Illegal wildlife crime (IWT) is now the fourth most lucrative transnational crime after drugs, weapons and human trafficking, with estimates valuing the trade at up £17 billion a year worldwide.
It has a number of causes, from demand for commercial goods, such as leather and seafood, to medicinal ingredients and myths: in Vietnam, the recent myth that rhino horn can cure cancer has led to unprecedented poaching in South Africa, increasing by 7,700% between 2007 and 2013.
Extreme poverty drives communities to use wildlife as valuable barter for trade and gaps in protection and corruption laws encourage a trade with low risk and high returns.
IWT has a massive impact on wildlife and humans alike, as it alters livelihoods and unbalances natural systems.
Extremely poor, developing communities rely on wildlife for food, fuel and medicine, whilst overexploitation, incidental killing or the introduction of invasive species can interrupt, perhaps irrecoverably, nature’s balance.

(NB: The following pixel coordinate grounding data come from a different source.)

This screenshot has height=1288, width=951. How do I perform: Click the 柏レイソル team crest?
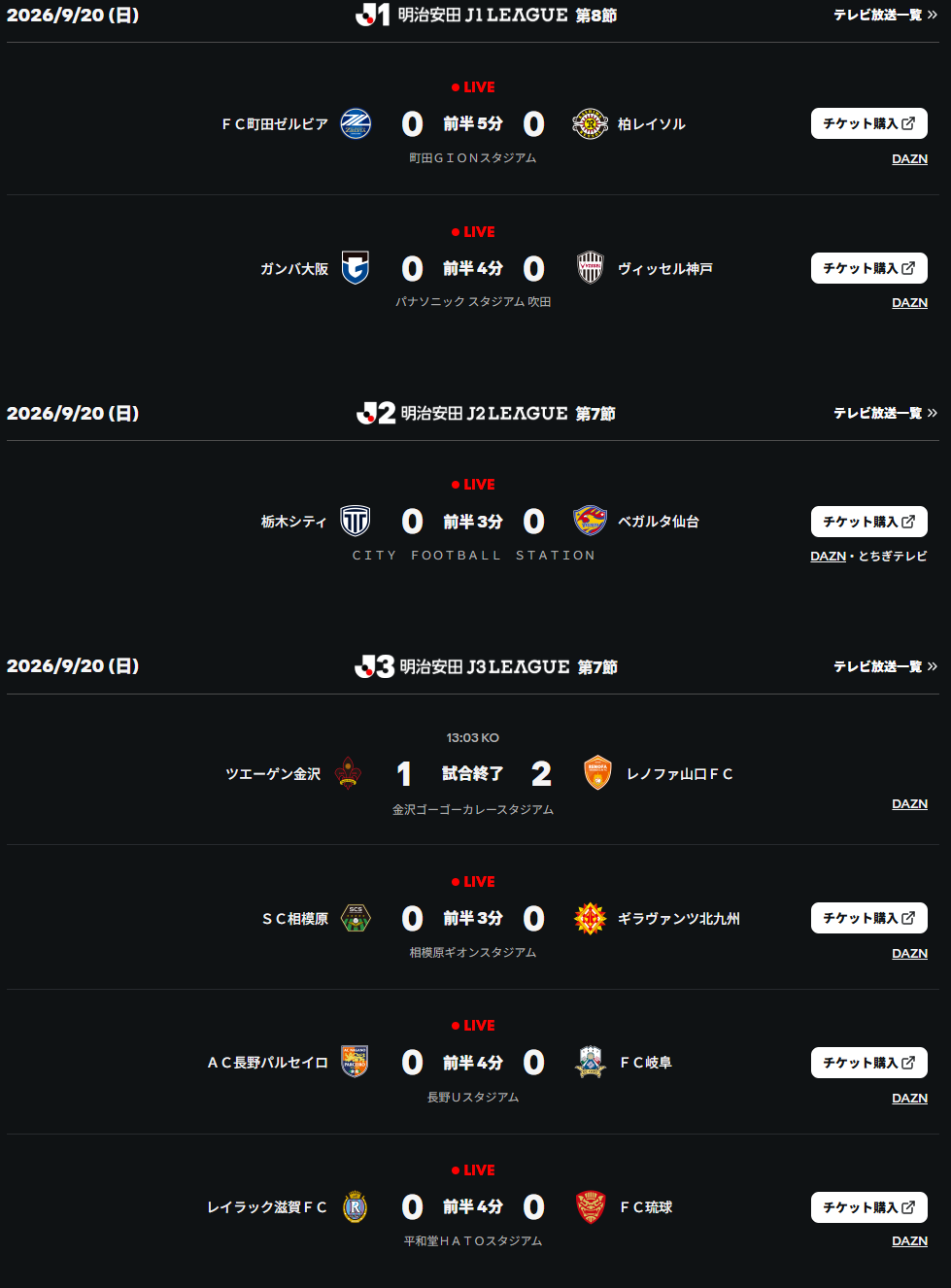[590, 123]
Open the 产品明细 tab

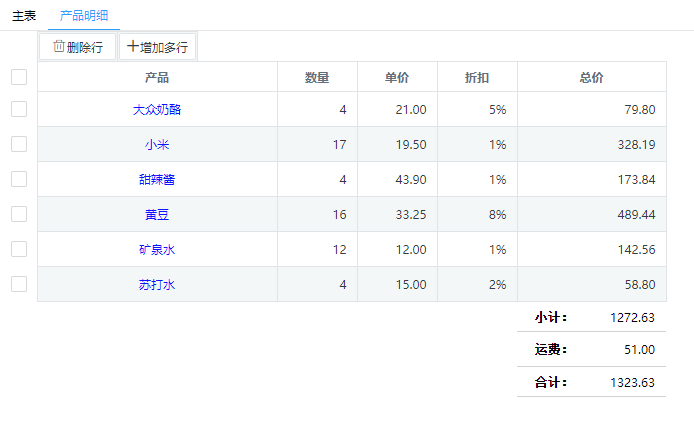pos(84,15)
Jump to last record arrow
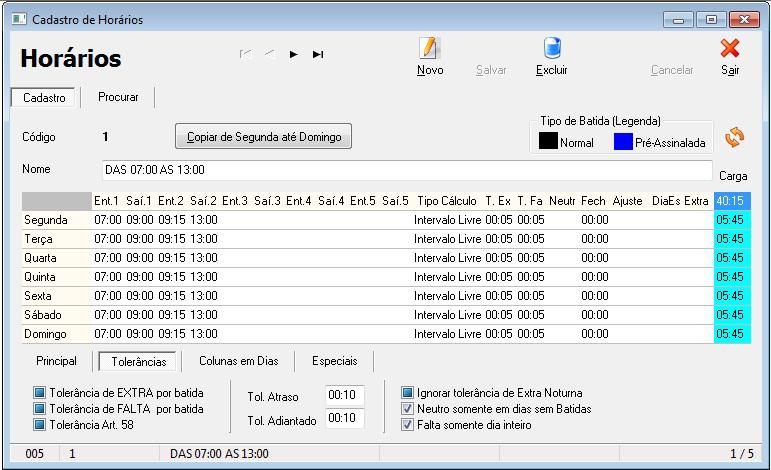Image resolution: width=771 pixels, height=470 pixels. 318,55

Key countries affected by IWT, including many within the Commonwealth, will join the UK Foreign Office, Defra and DFID ministers, NGOs and academics at the 2018 IWT Conference to build a global consensus on tackling this particular crime, which is threatening to destroy entire endangered species populations and local communities.
The London Declaration following the 2014 conference contained commitments for steps to end the illegal trade in rhino horn, tiger parts and elephant tusks, which undermines economic opportunity in developing countries and threatens species’ survival.
These commitments included supporting the existing international ban on commercial trade in elephant ivory, renouncing the use of products within governments from endangered species, amending legislation to make poaching and wildlife trafficking serious crimes under the UN Convention against Transnational Organised Crime, strengthening regional and cross-border wildlife law enforcement networks, and increasing analysis to better understand links between wildlife crime and other corruption and terrorism.
The UK government has committed £26 million between 2012 and 2020 to fund action against IWT, which includes 47 projects funded through the Illegal Wildlife Trade Challenge Fund, and earlier this month announced new plans to ban ivory sales in the UK.
London will host the fourth consecutive conference on IWT on October 10-11, 2018.
Foreign Secretary Boris Johnson said: “The illegal trade in wildlife is a serious organised crime and an utter abomination which has no place in the twenty-first century.
“The criminals who run this trade do more than damage wildlife – they use the same networks of corrupt officials and agencies to commit further crimes, such as drug smuggling and people trafficking, along with financial crimes by laundering their illicit money.”